* **WORK INSTRUCTIONS**: In the article about teachers' personal struggles, what was Debbie Dutra going through while preparing her classroom for the new school year?

*** PASSAGE FOR REVIEW Section Begins ***

Teachers deal with daily struggles outside classroom walls

Bailey Kirkeby, News Editor

In addition to the stress and anxiety of keeping up with schoolwork, many students also deal with personal struggles outside of the classroom, such as health issues and family losses. However, the many struggles that teachers face are often overlooked.

Near the end of last summer, as the new school year was about to begin, CP English 9 and 12 teacher Debbie Dutra had to juggle classroom preparations while simultaneously going through a divorce.

“In August, I was trying to move and trying to get into another place to live, trying to separate all of our belongings, trying to do all of the things that teachers do to start the new year,” Dutra said.

Dutra says that teachers often have to hide their personal struggles so they can focus on teaching their students as effectively as possible.
“Oftentimes as teachers, when we walk through the classroom door… we have to try to pretend like all of these emotional things that we’re going through aren’t happening,” Dutra said. “We have to be professional for our students and give our students 110 percent.”

Some teachers endure physical trauma that affect them emotionally. On the first day of fall break in 2017, while on a training bike ride with three friends from her triathlon group, CP English 9 and Student Government teacher Jessica Anderson and her friends were hit by a Chevy Avalon.

“I was hit first, and I tore my lip and severely cut the inside of my bottom lip along with puncture wounds,” Anderson said. “I was followed by my friend who was completely run over by the truck and then my last friend, who only had minor injuries.”

Anderson says that this occurrence eventually broke up her triathlon group, as everyone was afraid to ride on the road.

*** PASSAGE FOR REVIEW Section Ends ***
*** DATA EXCERPT Section Begins ***

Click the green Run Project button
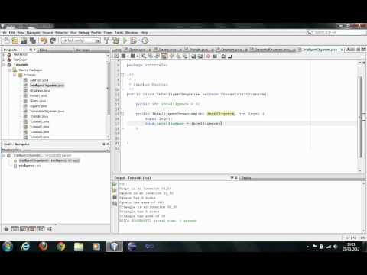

*** DATA EXCERPT Section Ends ***

* **ANSWER SPACE**: A divorce